Non l’ha presa bene Enzo Moavero Milanesi, ministro degli Esteri, che ha scritto a New York chiedendo chiarimenti sulla cervellotica iniziativa.
Bachelet farebbe bene a volgere lo sguardo altrove magari in direzione dell’Arabia Saudita accusata di aver fatto a pezzi l’oppositore Jamal Khashoggi, di detenere e torturare le donne colpevoli di battersi per i propri diritti e di aver mandato al patibolo decine di militanti sciiti tra cui alcuni leader religiosi.
Farebbe bene a guardare cosa accade in Cina accusata di deportare milioni di musulmani in veri epropri lager, oppure ad interessarsi di quanto accaduto in Egitto, le cui forze dell’ordine o i cui servizi di sicurezza sarebbero implicati nella morte di Giulio Regeni, e che a distanza di anni ancora nulla è trapelato sulla vicenda.
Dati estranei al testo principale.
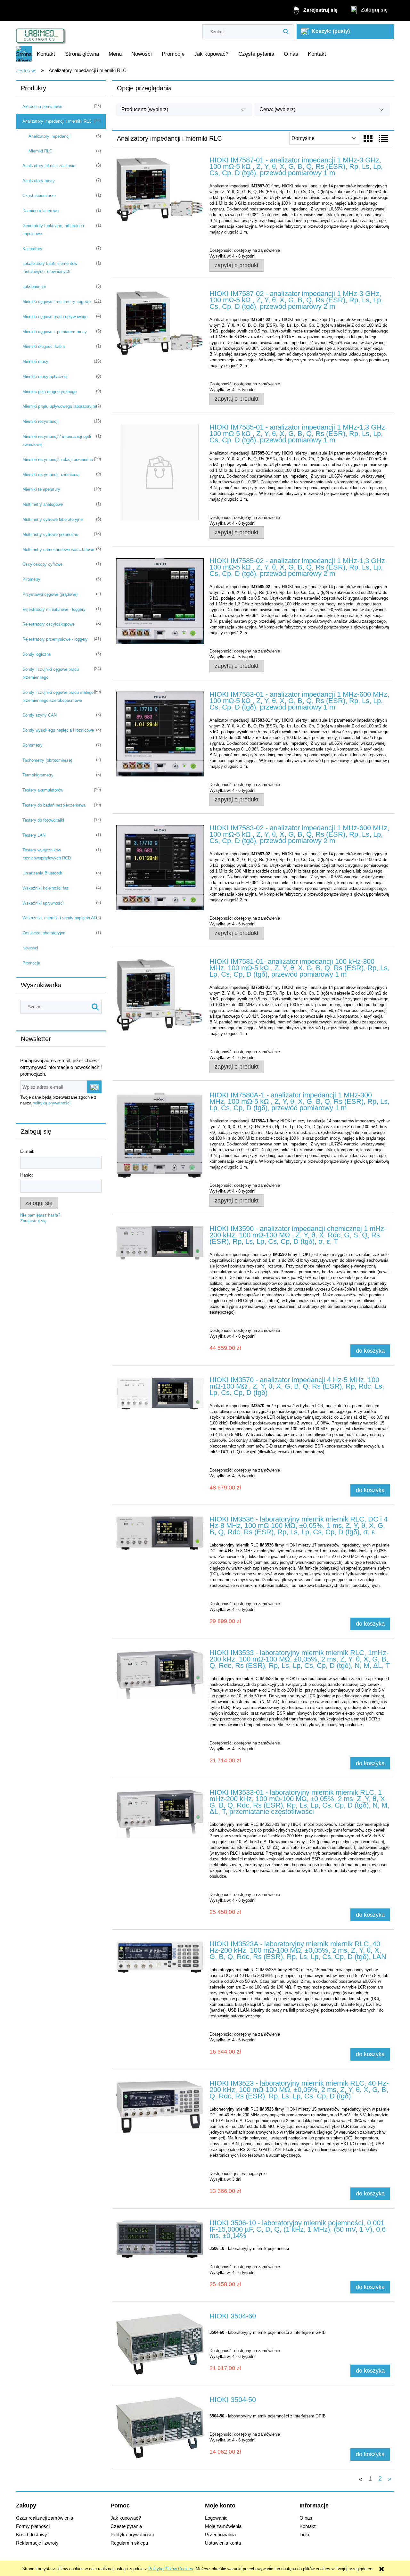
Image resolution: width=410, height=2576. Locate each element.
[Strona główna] (41, 33)
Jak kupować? (126, 2518)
Ci sarebbe anche da comprendere cosa succede in quell’Eritrea di Isaias Afwerki il quale utilizza la coscrizione obbligatoria dai 18 ai 50 anni per controllare la popolazione maschile e garantirsi manovalanza a costo zero.
È facile comprendere che le distanze e la lingua a volte sono difficili da superare, però il Venezuela adotta lo stesso idioma e non vi sono oceani che lo separano dal Cile per cui dovrebbe sapere delle tragedie che sta vivendo quel Paese oppresso da un regime rosso violento.
Ma tra Bachelet ed il dittatore comunista Maduro vi è una sottile simpatia, tant’è che l’Onu riconosce come ambasciatore del Venezuela Maria Gabriela Chavez, la figlia del defunto dittatore Hugo Chavez di cui Maduro è l’erede.
La Chavez, in virtù delle fortune ereditate dal padre grazie al narco-traffico e alla razzia delle risorse petrolifere nazionali, controlla tutt’oggi, secondo la rivista Forbes, depositi per 4 miliardi di dollari nelle Andorre e negli Stati Uniti.
Nel Palazzo di vetro del resto sono abituati a ben di peggio. L’Alto commissariato per i rifugiati, l’altra agenzia Onu sempre in prima fila nell’attaccare l’Italia, ha «segretato» per 17 anni un’indagine interna del 2001 da cui emergevano le responsabilità di 67 suoi funzionari impiegati nei campi profughi dell’Africa Occidentale
dove la distribuzione di aiuti alimentari era condizionata allo sfruttamento sessuale di donne e bambini. Grazie ad una meticolosa operazione d’insabbiamento nessuno dei 67 responsabili è mai stato deferito all’autorità giudiziaria e soltanto dieci di loro sono stati licenziati. Allo stesso modo sono state sepolte le decine di inchieste sugli abusi sessuali commessi negli ultimi 50 anni dai Caschi blu in Africa.
E una cortina d’imbarazzato silenzio è calata persino sulle molestie sessuali subite nel 2017 – in piena epoca #MeToo – da alcuni dipendenti dell’Alto commissariato per i rifugiati vittime di 31 loro focosi dirigenti.
Ma la commissaria e compagna Bachelet, paladina della guerra al razzismo in Italia, di tutto questo preferisce, ovviamente, non parlare. Il suo spettro si chiama Matteo Salvini, l’uomo tetro del pianeta.